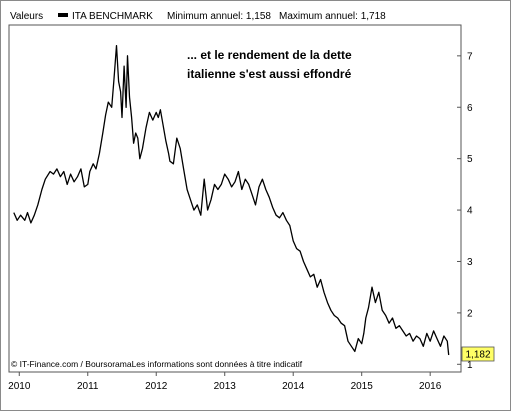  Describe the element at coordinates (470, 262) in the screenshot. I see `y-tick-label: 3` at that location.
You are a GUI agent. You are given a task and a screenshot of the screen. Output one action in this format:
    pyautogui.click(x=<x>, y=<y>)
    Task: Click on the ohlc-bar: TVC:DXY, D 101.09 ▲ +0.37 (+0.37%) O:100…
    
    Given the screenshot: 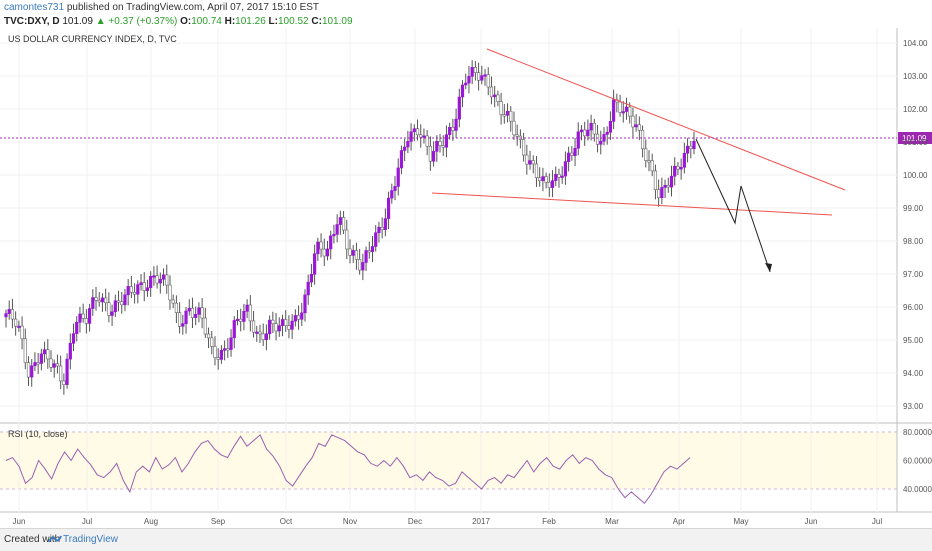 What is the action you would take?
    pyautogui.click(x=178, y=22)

### THE PROBLEM
Rewrite the material between the line containing "You are a GUI" and the line containing "Task: Click on", inclusive, replacing "screenshot" with "screen capture" and leaving everything else unchanged.

### SOLUTION TO THIS PROBLEM
You are a GUI agent. You are given a task and a screen capture of the screen. Output one action in this format:
    pyautogui.click(x=<x>, y=<y>)
    Task: Click on the ohlc-bar: TVC:DXY, D 101.09 ▲ +0.37 (+0.37%) O:100…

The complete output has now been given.